彼の膨れ上がった筋肉が服を盛り上げ、服が悲鳴を上げていた。
それが服だけならまだわかる。
彼のつけているエプロンまでもが悲鳴を上げているのだ。
普通、エプロンはこんなパツパツのサイズのものは選ばないだろう。
もしかして、彼用のサイズが売っていなかったのか?
それならば、こんな異質な状態にも説明がつく。
「てめぇら、俺の店で喧嘩沙汰は御法度だって知っているよな?」
「「「「「は、はいっ!」」」」」
巨漢の言葉に客たちは一斉に返事をする。
その威圧的な雰囲気のせいか、冒険者たちは誰も逆らおうとしていなかった。
まあ、クリスも近くにいるだけで動けなくなるほどだから、それも仕方のない事かもしれない。
助けてもらったのはありがたいが……
クリスがそんなことを考えていると、巨漢の視線がローゼスに向く。
「ローゼス」
「……はい」
「お前はなんで客と喧嘩をしているんだ? お前は店員なんだから、客のけんかを止める側だろう」
「……はい」
「それがどうして、客と喧嘩をすることになるんだ? お前が喧嘩っ早い事は知っているが、少しは抑える努力をしろ」
「……わかりました」
先ほどまでアレンとあれほどまで言い争いをしていたのに、まるで怒られた子供のようにおとなしい。
そのギャップにクリスは驚いてしまう。
ローゼスをこんな風にするなんて、この男性はどれほどすごい人なのだろうか?
先ほどまでの会話から、この酒場のマスターの様だが……
そして、巨漢の視線がアレンに向く。
「アレン」
「……はい」
「お前は女を相手に言い争いをするほど、見下げ果てた奴になったのか」
「そ、それは……」
「俺は常々言っていたよな? 男ってのは、女を守る役目を持っているんだ。

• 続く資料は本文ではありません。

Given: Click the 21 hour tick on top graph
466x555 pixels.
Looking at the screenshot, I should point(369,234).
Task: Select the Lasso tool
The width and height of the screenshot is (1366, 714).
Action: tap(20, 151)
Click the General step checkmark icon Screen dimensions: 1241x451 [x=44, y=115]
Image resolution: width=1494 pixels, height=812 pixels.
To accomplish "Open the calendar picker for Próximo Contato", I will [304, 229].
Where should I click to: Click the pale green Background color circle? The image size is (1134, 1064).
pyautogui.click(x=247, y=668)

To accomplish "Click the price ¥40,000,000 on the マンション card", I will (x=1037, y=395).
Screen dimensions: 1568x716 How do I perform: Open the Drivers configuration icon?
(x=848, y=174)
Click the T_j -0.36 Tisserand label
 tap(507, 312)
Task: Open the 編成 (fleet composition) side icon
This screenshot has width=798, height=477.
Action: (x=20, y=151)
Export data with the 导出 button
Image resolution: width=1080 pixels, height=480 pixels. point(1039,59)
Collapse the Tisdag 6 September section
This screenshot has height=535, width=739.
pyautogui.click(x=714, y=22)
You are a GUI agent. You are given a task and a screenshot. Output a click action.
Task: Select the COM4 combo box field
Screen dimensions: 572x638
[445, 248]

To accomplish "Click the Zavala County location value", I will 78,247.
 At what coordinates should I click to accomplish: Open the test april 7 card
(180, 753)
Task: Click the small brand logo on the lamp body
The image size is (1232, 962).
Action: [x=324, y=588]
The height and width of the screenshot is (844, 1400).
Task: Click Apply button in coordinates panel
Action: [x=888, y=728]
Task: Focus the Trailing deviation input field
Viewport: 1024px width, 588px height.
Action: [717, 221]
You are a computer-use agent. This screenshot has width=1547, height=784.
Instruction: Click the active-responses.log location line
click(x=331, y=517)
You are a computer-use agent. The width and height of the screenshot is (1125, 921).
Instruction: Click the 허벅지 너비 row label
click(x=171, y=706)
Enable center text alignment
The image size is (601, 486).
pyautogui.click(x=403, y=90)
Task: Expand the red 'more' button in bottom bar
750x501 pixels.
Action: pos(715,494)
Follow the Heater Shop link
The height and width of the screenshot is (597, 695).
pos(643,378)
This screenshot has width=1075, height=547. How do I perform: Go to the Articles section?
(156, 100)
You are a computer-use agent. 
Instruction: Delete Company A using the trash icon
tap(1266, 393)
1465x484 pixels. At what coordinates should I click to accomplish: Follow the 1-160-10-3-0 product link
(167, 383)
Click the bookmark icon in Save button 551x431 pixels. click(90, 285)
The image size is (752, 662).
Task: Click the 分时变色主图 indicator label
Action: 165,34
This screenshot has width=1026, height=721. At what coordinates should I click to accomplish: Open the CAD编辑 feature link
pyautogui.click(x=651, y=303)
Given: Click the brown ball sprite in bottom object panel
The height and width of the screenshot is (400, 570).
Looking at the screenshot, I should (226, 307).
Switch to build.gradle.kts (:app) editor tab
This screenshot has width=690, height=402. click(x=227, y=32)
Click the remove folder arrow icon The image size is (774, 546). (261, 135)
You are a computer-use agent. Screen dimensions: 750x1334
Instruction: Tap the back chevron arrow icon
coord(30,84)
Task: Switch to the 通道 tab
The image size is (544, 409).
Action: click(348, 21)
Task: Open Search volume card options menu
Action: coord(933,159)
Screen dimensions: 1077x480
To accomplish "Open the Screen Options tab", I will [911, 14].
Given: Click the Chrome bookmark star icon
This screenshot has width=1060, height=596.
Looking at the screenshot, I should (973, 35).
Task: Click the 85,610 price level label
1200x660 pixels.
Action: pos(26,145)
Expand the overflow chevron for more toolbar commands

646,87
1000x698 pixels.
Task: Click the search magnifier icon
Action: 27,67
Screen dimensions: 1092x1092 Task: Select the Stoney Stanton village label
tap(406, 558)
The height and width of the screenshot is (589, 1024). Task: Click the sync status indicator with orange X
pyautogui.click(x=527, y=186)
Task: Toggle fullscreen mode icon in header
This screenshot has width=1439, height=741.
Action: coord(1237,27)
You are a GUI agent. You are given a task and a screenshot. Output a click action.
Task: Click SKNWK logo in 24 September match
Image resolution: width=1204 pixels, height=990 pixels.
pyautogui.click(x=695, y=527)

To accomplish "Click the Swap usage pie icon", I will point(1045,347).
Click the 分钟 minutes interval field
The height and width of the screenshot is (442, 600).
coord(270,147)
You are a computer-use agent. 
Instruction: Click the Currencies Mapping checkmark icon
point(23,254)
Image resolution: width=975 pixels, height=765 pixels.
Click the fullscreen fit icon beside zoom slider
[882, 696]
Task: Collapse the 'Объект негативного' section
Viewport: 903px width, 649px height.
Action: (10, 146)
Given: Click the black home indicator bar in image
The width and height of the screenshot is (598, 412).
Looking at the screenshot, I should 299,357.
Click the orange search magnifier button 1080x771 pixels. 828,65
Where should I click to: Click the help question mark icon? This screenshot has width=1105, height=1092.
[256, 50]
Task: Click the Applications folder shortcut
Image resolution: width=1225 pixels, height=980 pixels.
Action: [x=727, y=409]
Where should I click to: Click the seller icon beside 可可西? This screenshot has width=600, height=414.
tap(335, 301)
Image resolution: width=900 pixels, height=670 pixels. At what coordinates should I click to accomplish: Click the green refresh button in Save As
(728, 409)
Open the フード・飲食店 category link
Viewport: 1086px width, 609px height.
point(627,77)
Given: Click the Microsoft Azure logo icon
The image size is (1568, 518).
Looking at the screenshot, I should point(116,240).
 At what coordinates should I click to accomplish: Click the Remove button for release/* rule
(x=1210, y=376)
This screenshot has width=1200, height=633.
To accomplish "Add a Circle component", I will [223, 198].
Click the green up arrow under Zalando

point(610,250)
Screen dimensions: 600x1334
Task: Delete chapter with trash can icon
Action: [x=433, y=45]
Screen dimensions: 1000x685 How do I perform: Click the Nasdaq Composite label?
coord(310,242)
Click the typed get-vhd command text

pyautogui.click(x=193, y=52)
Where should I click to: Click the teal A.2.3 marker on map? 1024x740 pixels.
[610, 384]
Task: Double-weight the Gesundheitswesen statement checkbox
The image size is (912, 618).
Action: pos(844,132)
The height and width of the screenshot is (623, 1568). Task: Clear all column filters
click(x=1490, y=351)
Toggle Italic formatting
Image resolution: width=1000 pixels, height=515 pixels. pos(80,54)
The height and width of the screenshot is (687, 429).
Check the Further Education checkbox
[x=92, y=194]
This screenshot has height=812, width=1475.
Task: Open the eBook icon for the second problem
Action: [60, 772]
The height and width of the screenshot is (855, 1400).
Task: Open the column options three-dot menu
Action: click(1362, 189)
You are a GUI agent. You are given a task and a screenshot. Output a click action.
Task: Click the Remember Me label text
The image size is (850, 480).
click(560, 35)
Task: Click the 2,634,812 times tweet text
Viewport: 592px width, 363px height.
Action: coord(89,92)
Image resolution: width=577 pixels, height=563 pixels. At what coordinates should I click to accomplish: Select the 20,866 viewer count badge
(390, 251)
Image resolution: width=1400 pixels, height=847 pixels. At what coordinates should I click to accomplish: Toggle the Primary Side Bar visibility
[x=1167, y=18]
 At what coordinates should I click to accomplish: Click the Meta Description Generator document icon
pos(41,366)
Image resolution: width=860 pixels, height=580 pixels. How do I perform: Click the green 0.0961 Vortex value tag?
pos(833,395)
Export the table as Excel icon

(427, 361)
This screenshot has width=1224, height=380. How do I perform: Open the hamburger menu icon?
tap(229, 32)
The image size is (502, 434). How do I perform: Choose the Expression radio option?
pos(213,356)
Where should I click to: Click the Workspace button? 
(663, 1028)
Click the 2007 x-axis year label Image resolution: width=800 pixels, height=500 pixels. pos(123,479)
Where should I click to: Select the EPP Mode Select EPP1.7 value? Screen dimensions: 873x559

女を傷つけるような奴は男じゃねえ、ってな」
「……ですが」
「言い訳は聞きたくねえな。お前がローゼスに色々言っていたのは事実なんだから……
「……」
アレンが言いくるめられ、黙ってしまった。
あまりの正論に反論することができなかったのだろう。
どうやら、この巨漢は冒険者たちを威圧だけで制圧できるだけでなく、言葉で相手を抑えることができるようだ。
クリスの中で、彼の評価が高い位置につけられた。
そんな巨漢が今度はクリスに視線を向けた。
「お嬢ちゃん、済まなかったな。馬鹿とうちの店員が迷惑をかけちまって」
「い、いえ……大丈夫です」
どうやら気遣いもできるようだ。
そんなことを思っていたからだろうか、その馬鹿にこの酒場に連れてきてもらったということを伝え損ねた。